This is what language specialist Ann M. Johns says about what she calls “Disciplinary Practices Interviews”: Johns recommends that university students cast themselves as “researchers.” Students, she says, need to go outside the classroom “to observe, to question, and to develop hypotheses” about the way disciplines work. “One productive way for students to test their hypotheses about texts, roles, and contexts, and about writers’ purposes, is to interview DS [discipline specific] faculty.”

Ann M. Johns, Text, Role, and Context: Developing Academic Literacies, Cambridge UP, 1997.

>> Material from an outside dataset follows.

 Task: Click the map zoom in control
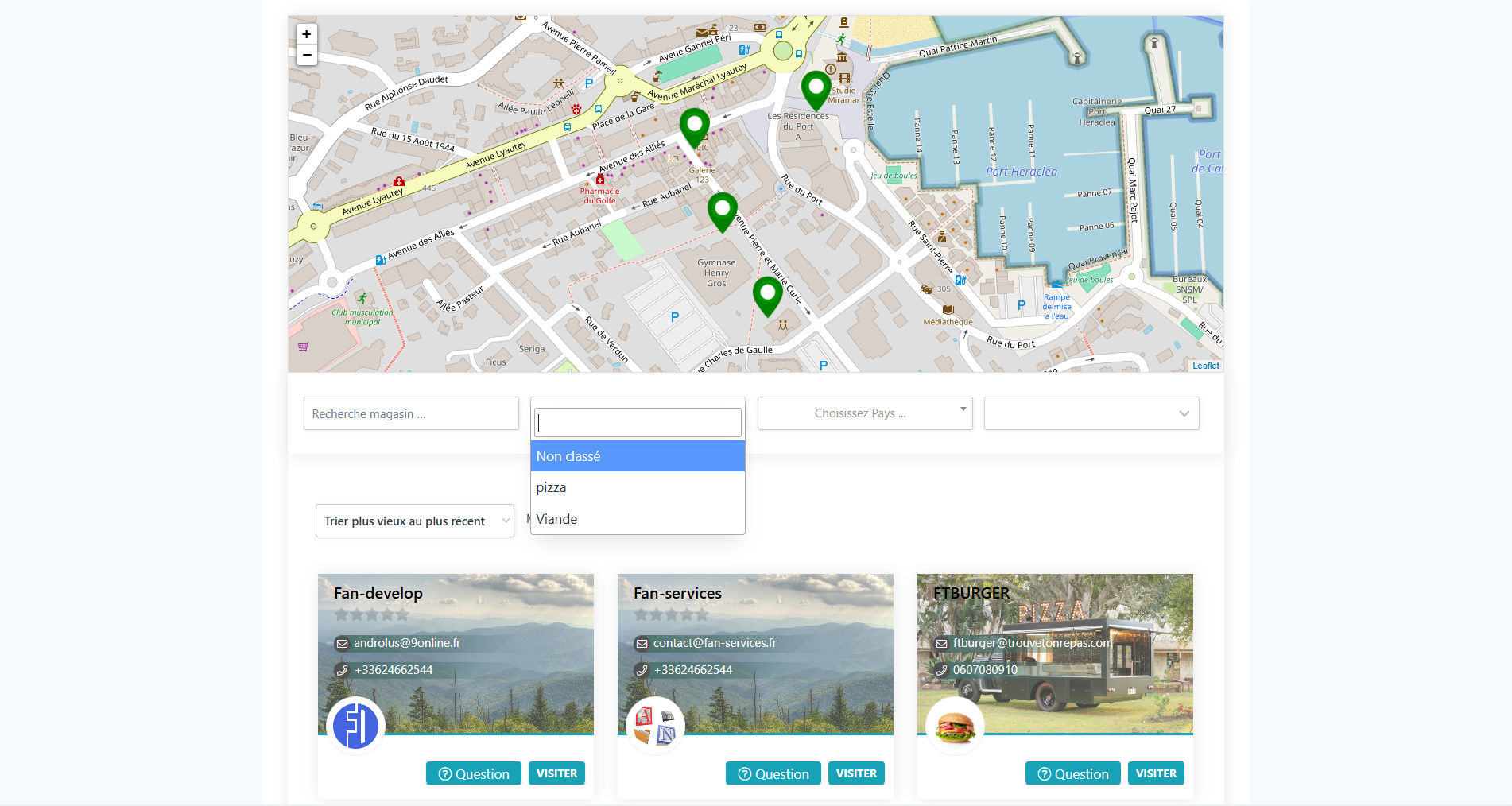(306, 34)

Try to develop your own questions about the ways writing works in the disciplines. Here’s a few to get you started:

The Disciplinary Practices Interview

Seek out a few willing professors from different fields and ask them the following questions:

  • Why did you choose your discipline as a field of study?
  • What was the subject of your dissertation? Could you describe the methodology you used?
  • What is the hallmark of good writing in your field? Can you show me an example?
  • Did you receive any especially important advice on becoming a writer in your field?
  • Do researchers in your field use language in a specialized manner? Can you show me examples of words or phrases particular to your discipline?
  • How do you know when you’ve got a good topic? Where do you go to find evidence for such a topic?
  • Do writers in your field have a typical approach to such topics? Where do you start researching and writing?
  • What are the important topics in your field?
  • Have these topics, or the emphasis on these topics, changed over time?
  • How do you know what to look for? How did you learn when you were an undergraduate?
  • How do you organize your findings?
  • Can you recommend a particular style guide or handbook that you’ve found useful?

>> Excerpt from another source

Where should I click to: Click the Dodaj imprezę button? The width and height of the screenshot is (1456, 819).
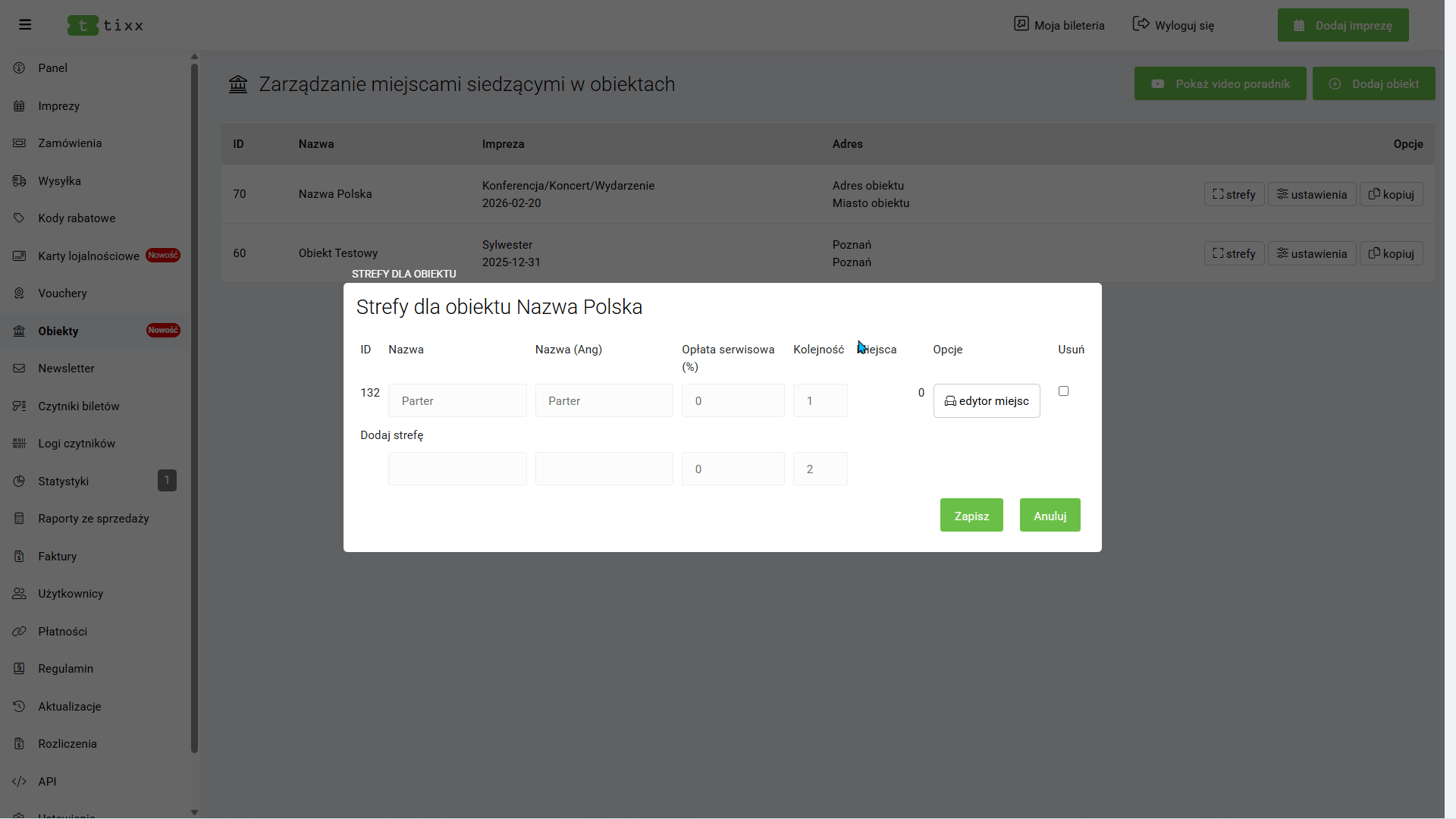(x=1343, y=25)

For other ideas, or to compare notes, go to The Interviews sections, where students ask experienced faculty to reflect on their writing assumptions, conventions, and practices.

The Rhetoric of the Quiz

You might also wonder about why we’ve included so many quizzes on this site. The quiz, says language scholar Michael Jarrett, “requires readers to access specialized knowledge.” He sees quizzes as “messages to the already confirmed,” as a way of reinforcing membership in a group or discipline. We hope that working through some of these quizzes will reinforce key principles about writing in specific disciplines; and we encourage you to share them with others, to extend further the number of those “already confirmed.”

Try your hand at creating your own quiz, using the models presented for the Humanities, the Sciences, the Social Sciences, and for Business and Professional Writing.